- **Source extract**

Alternate-Airports fail



  • I was looking on Travelocity randomly for cheap airfare between Sacramento and San Jose. $78: not too bad, really; that's $2.50 a mile or so, and you skip traffic. I wondered, "what it would cost with an alternate airport?" So I searched Sacramento to San Francisco: $440, yow!! Oh, wait, they have suggested alternate airports. I'll try that link. ... The results were less than stellar.

    Some highlights follow. Remember, this is Travelocity trying to get you from Sacramento to SFO. A map for your convenience.

    The number 2 suggestion: Okay, if you drive 86% of the way there the last 14% is... around $7 a mile? But you save $342!

    Price USD 98.00+ -  Save $342.00

    Select From:  (OAK)
      About 86 miles from Sacramento, CA (SMF)
    To:  (SFO)

     Or perhaps that doesn't strike your fancy: what about this alternate route, #3:

     Price USD 98.00+ -  Save $342.00

    Select From:  (SFO)
      About 99 miles from Sacramento, CA (SMF)
    To:  (OAK)
      About 13 miles from San Francisco, CA (SFO)

     Riiight. And, one final gem from near the end:

     Price USD 366.00+ -  Save $74.00

    Select From:  (SJC)
      About 108 miles from Sacramento, CA (SMF)
    To:  (MOD)
      About 90 miles from San Francisco, CA (SFO)

     



  • I love how it offers both OAK->SFO and SFO->OAK. That's priceless.



  • @joelkatz said:

    I love how it offers both OAK->SFO and SFO->OAK. That's priceless.
    Actually, it's $98 each way.



  •  Thanks for the map.  I know nothing about CA.



  • @SuperAnalyst said:

    Thanks for the map.  I know nothing about CA.
    You're welcome!



  •  Taxes, perhaps?



  •  Speaking of knowing nothing about California... It's only about 100 miles, why wouldn't you just drive?



  • @cdosrun said:

    Speaking of knowing nothing about California... It's only about 100 miles, why wouldn't you just drive?
     

    @fennec said:

    that's $2.50 a mile or so, and you skip traffic.

    I'm guessing it has something to do with traffic........

     



  • @cdosrun said:

    Speaking of knowing nothing about California... It's only about 100 miles, why wouldn't you just drive?
     

    I've an acquaintance in the Sacramento area without a car, but who would be able to get a ride to the airport easily enough. I was comparing the airfare to Amtrak (the primary vice of Amtrak being that it takes at least 3 hours).



  • TRWTF is that $78 / $2.50 = 31.2 miles, which is about 1/3rd of the actual distance.

     

    Also, $78 is fucking expensive.  I can fly to New York for $50 and it's twice as far.



  • @cdosrun said:

     Speaking of knowing nothing about California... It's only about 100 miles, why wouldn't you just drive?
    I made that drive recently.  It was a beautiful evening drive up/down the foothills on I-680. Unfortuantely, I had to leave around 6:00 PM on a Friday, meaning that it took nearly four hours to drive the 120 miles due to traffic and assorted junction suckyness.  I can see wanting to make the trip again if it were a weekend or I had the time to spare, but for a short business tirp, I'd probably prefer the air route (especially given how short the security lines are at San Jose Airport).

(Rows taken from a screen grounding dataset)

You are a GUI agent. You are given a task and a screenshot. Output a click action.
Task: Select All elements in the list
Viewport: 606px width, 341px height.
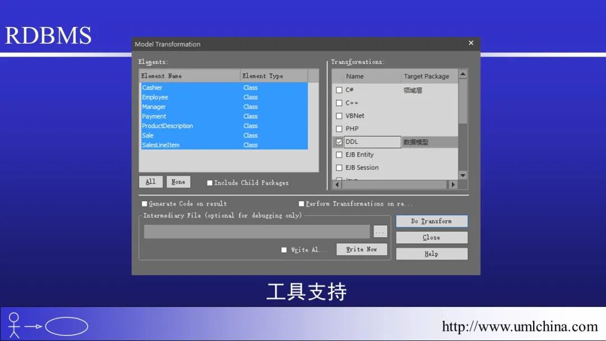(150, 181)
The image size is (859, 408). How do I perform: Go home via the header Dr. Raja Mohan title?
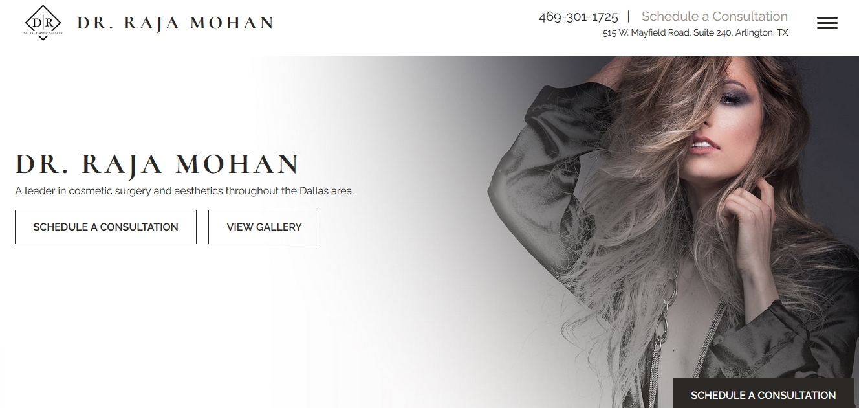pyautogui.click(x=175, y=23)
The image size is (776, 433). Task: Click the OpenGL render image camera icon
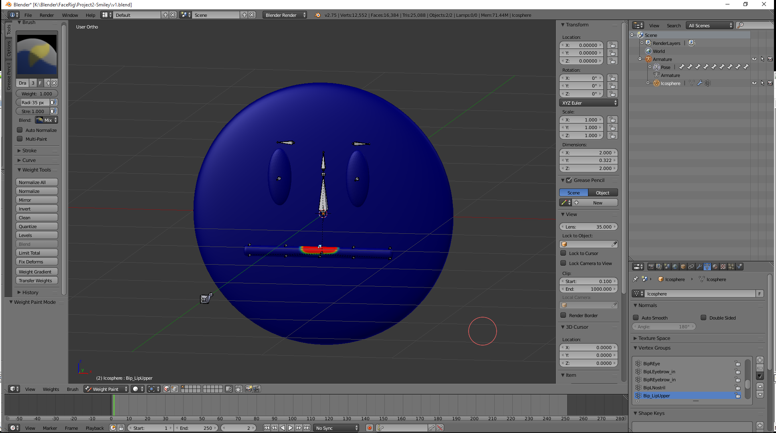[x=249, y=389]
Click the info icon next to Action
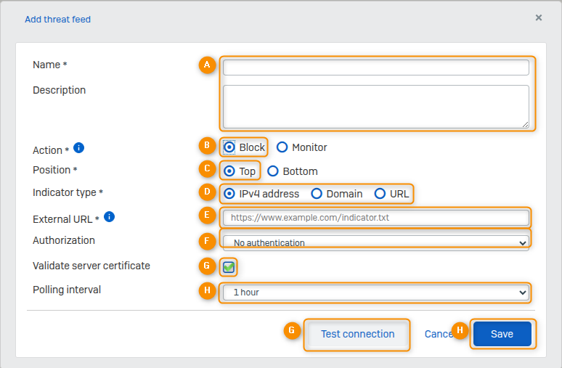The width and height of the screenshot is (562, 368). point(79,148)
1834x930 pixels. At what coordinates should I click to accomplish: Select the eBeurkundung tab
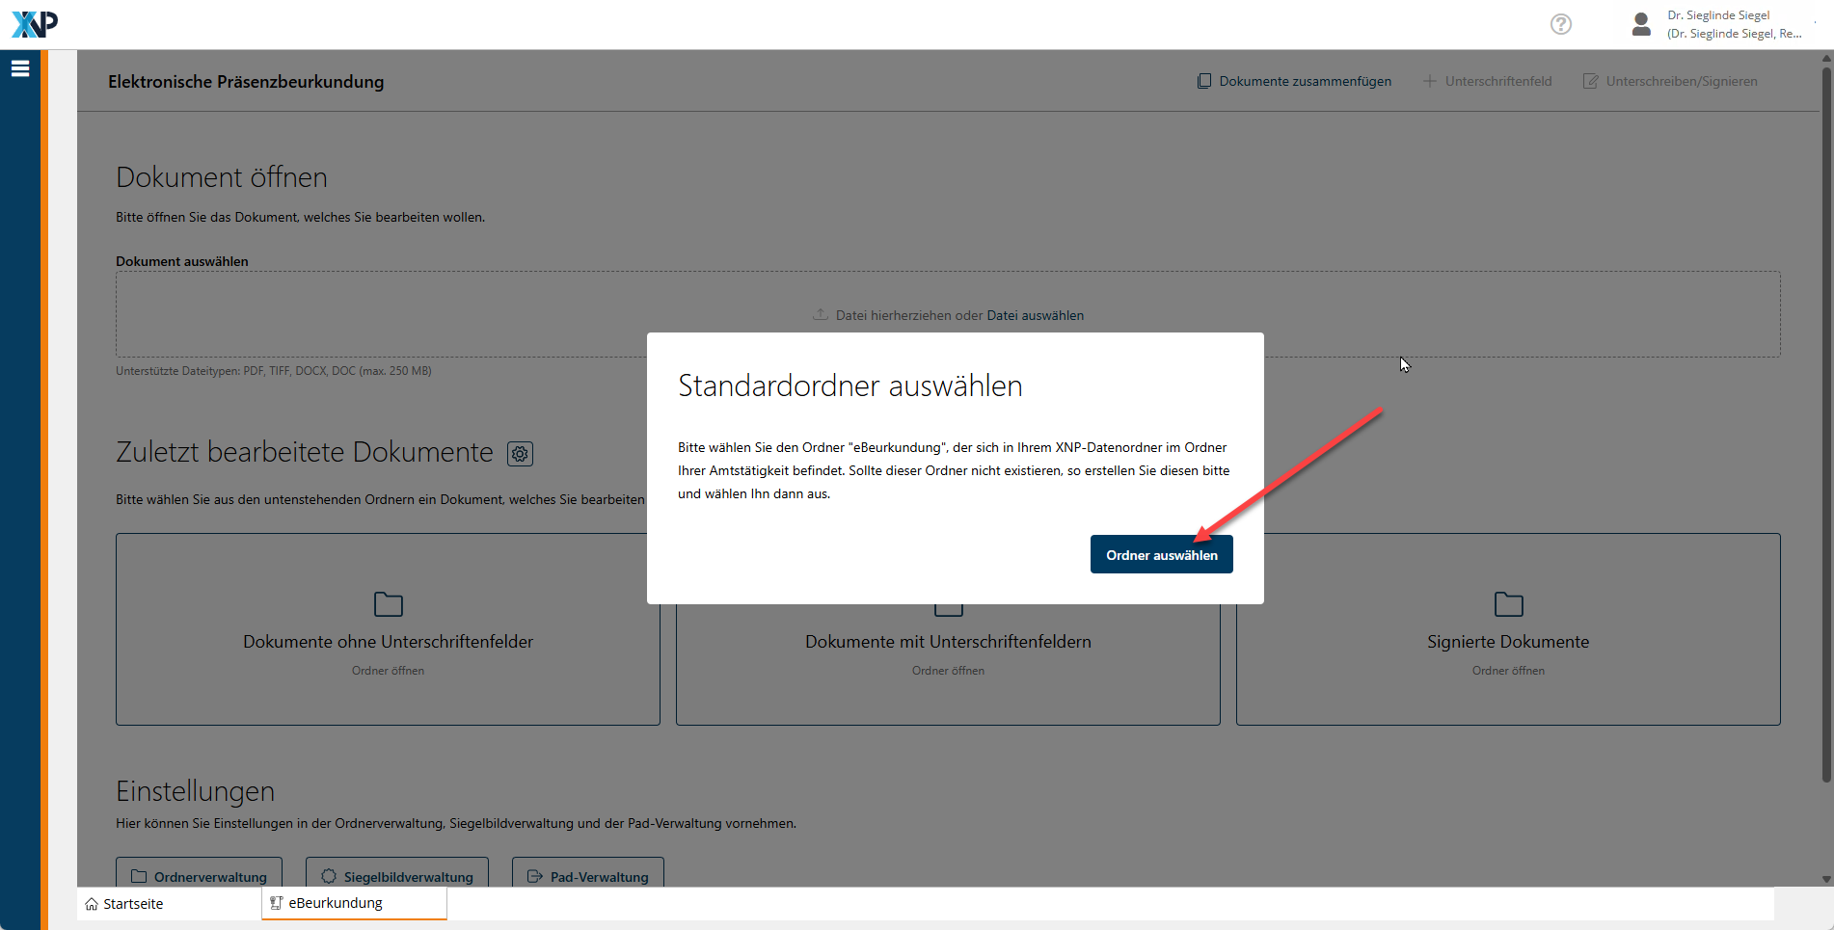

- **Problem set**
[1] For the alternate-airports thread, decide whether each statement is true: (a) the search from Sacramento to San Francisco cost $440; (b) the acquaintance in the Sacramento area has a car; (c) one commenter took nearly four hours to drive 120 miles. Answer yes or no for each, quoting the deciding words from the thread.
[2] Please copy word for word the stretch of the alternate-airports thread that begins at the words "Alternate-Airports fail" and stops after "less than stellar.".
[3] Go on with the alternate-airports thread, starting after its last sentence.
The items have no role in this work.

- **Answers for the exercise**
[1]
(a) Yes: "So I searched Sacramento to San Francisco: $440, yow!!"
(b) No: "I've an acquaintance in the Sacramento area without a car"
(c) Yes: "it took nearly four hours to drive the 120 miles due to traffic"

[2]
Alternate-Airports fail



  • I was looking on Travelocity randomly for cheap airfare between Sacramento and San Jose. $78: not too bad, really; that's $2.50 a mile or so, and you skip traffic. I wondered, "what it would cost with an alternate airport?" So I searched Sacramento to San Francisco: $440, yow!! Oh, wait, they have suggested alternate airports. I'll try that link. ... The results were less than stellar.

[3]
    *sigh*  It does make me miss the scenery of I-271, though.  Yes, Alex, I'm looking at you.



  •  Tried to see what a trip look like from sacramento to San fransisco using Amtrak. It keeps telling me there are no route between stations :D That might explain the need for airplane.



  • @mann_jess said:

    @cdosrun said:

    Speaking of knowing nothing about California... It's only about 100 miles, why wouldn't you just drive?
     

    @fennec said:

    that's $2.50 a mile or so, and you skip traffic.

    I'm guessing it has something to do with traffic........

    Traffic must be pretty bad in that area, to be worth that much of a premium. As I said, I'd never been there.

     The "No Car" explanation works, though.

     



  • SFO -> OAK on [url=http://bart.gov]BART[/url] takes about an hour but it's only $8.80

    There are no flights from SFO to OAK or vice versa of course the plane probably wouldn't even ascend to 2,000 feet before it was time to land.

     



  • @tchize said:

     Tried to see what a trip look like from sacramento to San fransisco using Amtrak. It keeps telling me there are no route between stations :D That might explain the need for airplane.

     

    You have to take a bus from San Francisco to Emeryville to catch Amtrak there is no Amtrak station in San Francisco. Well, there is, but there's no train tracks there. That's where you catch the bus. 


  • Garbage Person

    @medialint said:

    SFO -> OAK on BART takes about an hour but it's only $8.80

    There are no flights from SFO to OAK or vice versa of course the plane probably wouldn't even ascend to 2,000 feet before it was time to land.

     

    Actually, FedEx operates a flight that does that - they dump off packages in SFO, sit around, have lunch, and then jump over to OAK to pick stuff up, flying an empty plane.

     

    The reasons for this are threefold:
    1) There's a sizable enough volume differential that means that SFO needs an extra planeload for inbound packages, and OAK needs an extra for outbound packages
    2) It removes the logistics cost of trucking that differential from OAK to SFO
    3) Such a short flight in such a large cargo aircraft is INCREDIBLY workload intensive - it's a great flight to put a new aircrew on for qualification.

     There are also several passenger airlines that do the same thing in relatively frequent service (once or twice a week) - but they'll typically do it without passengers to prevent the inevitable outcry of environmentalists.



  • @Weng said:

    There are also several passenger airlines that do the same thing in relatively frequent service (once or twice a week) - but they'll typically do it without passengers to prevent the inevitable outcry of environmentalists.
    Wait, what?  Why would having no passengers quell the uproar from the environmentalists?  It seems to me that it's wasted resources and should increase the uproar.



  • @belgariontheking said:

    @Weng said:

    There are also several passenger airlines that do the same thing in relatively frequent service (once or twice a week) - but they'll typically do it without passengers to prevent the inevitable outcry of environmentalists.
    Wait, what?  Why would having no passengers quell the uproar from the environmentalists?  It seems to me that it's wasted resources and should increase the uproar.

     

    They can only complain about it if they know about it.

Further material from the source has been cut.